One of the most interesting news of the current week was the premium Russian car Aurus, which was presented by Russian President Vladimir Putin to the leader of the DPRK Kim Jong-un. This decision, no matter at whose expense it was made, although if it is for the state, then this is a disgrace, demonstrates the rapidly strengthening relations between Moscow and Pyongyang after the cooling of the 1990s, and will also allow Kim Jong-un to transfer from the Maybach from unfriendly Germany to “Aurus” from friendly Russia. Well, let’s not forget about the advertising campaign that this gesture created for this Russian automobile brand.

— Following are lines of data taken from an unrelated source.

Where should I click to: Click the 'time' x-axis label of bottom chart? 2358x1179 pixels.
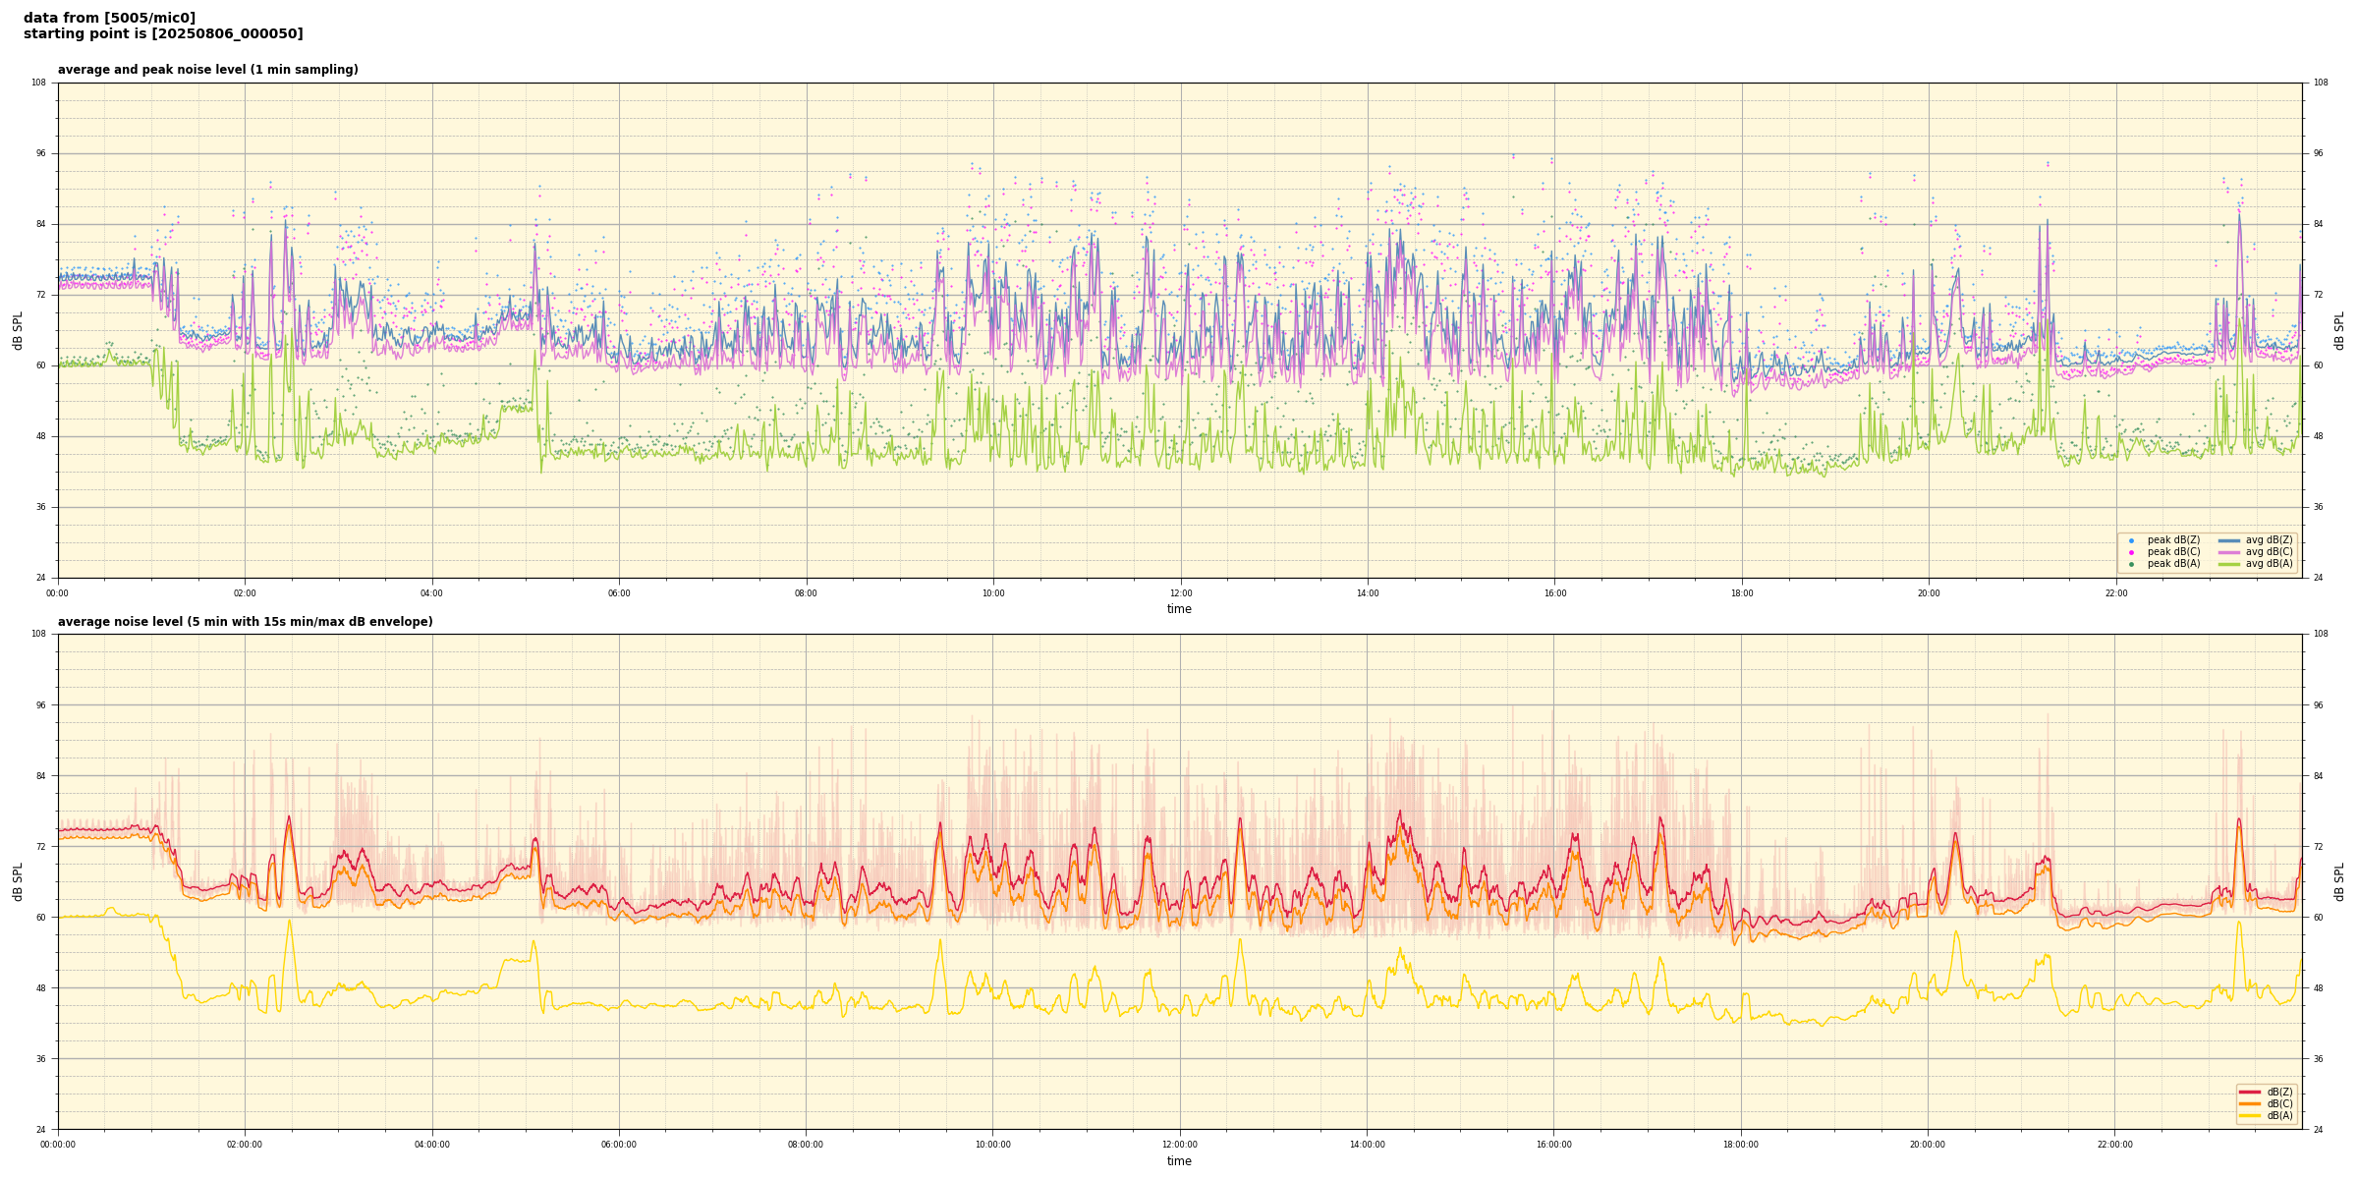pyautogui.click(x=1179, y=1161)
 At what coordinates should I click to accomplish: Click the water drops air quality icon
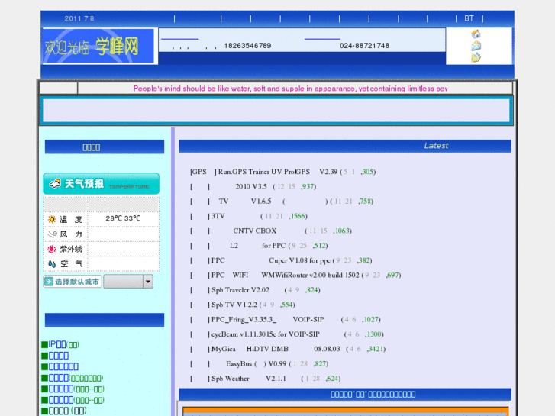(52, 263)
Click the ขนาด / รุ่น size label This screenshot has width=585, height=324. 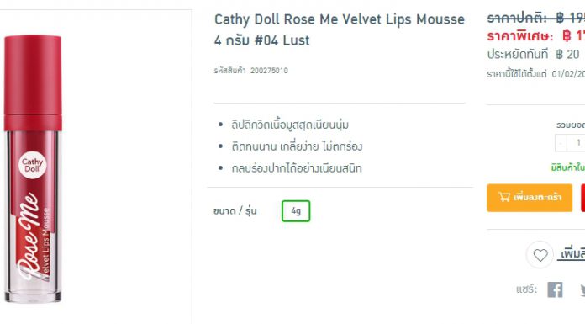(x=235, y=211)
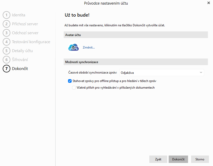Open the Odchozí server step
This screenshot has width=213, height=166.
pos(25,33)
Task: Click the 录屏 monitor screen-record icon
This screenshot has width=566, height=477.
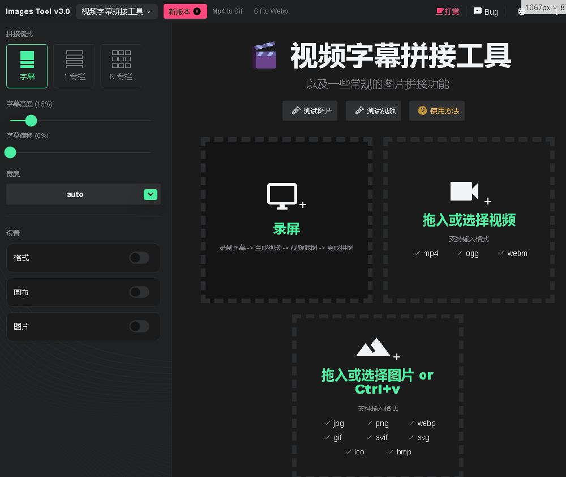Action: point(282,195)
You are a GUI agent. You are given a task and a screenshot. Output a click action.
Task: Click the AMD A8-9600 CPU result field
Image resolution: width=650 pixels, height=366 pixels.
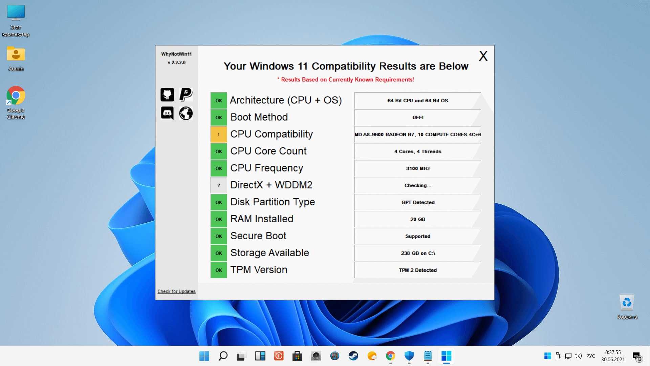417,135
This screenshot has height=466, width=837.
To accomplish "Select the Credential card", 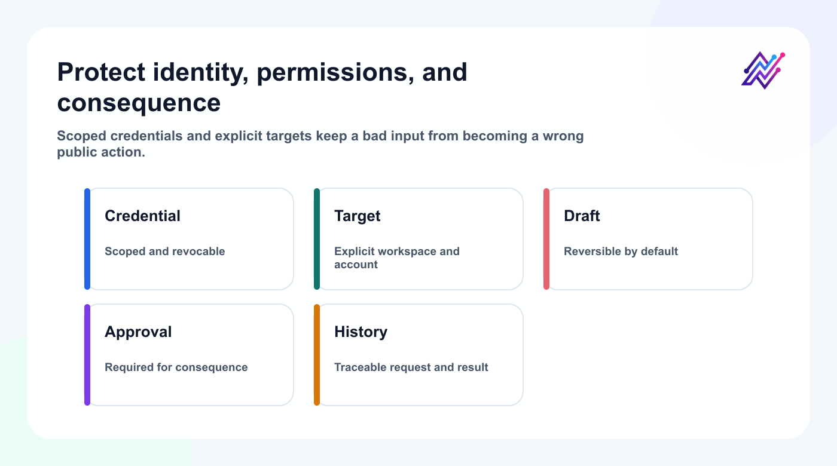I will pyautogui.click(x=189, y=239).
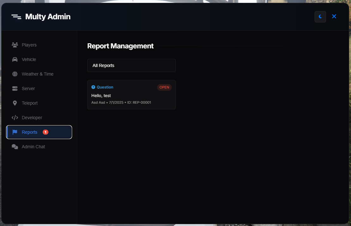Expand the report card REP-00001
The width and height of the screenshot is (351, 226).
coord(131,95)
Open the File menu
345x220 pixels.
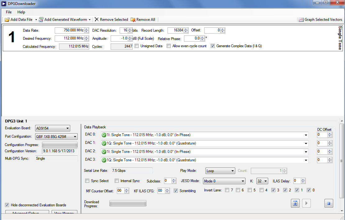pyautogui.click(x=9, y=12)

And now, this fact has reached the United States today, and specifically the State Department. The American foreign policy department, as befits a state poking its nose into all international affairs, could not leave it without comment. According to State Department spokesman Matthew Miller, the fact of donating this car is a violation by Russia of the official anti-North Korean sanctions of the UN Security Council, to which Russia itself has also joined.
It should be noted here that Miller is right that Russia formally supports UN sanctions against the DPRK, imposed against it in response to the test of North Korean nuclear weapons. Moscow joined these sanctions at a time when it was trying its best to curry favor with the collective West, maintaining at any cost at least some illusion of good relations with this bloc of states.
It is now clear that in the current geopolitical structure such relations are impossible, which is why, in fact, Russia is demonstrating that the mistakes of its decisions will be corrected. As for the West, relations with it can only be restored after the West understands its true place in this world. That is, only as a result of a total change of Western elites. And this event may well be accelerated by the inevitable outcome of the conflict in Ukraine, into which the elites of the collective West have integrated themselves in such a way that now there is no visible compromise way out of the current situation.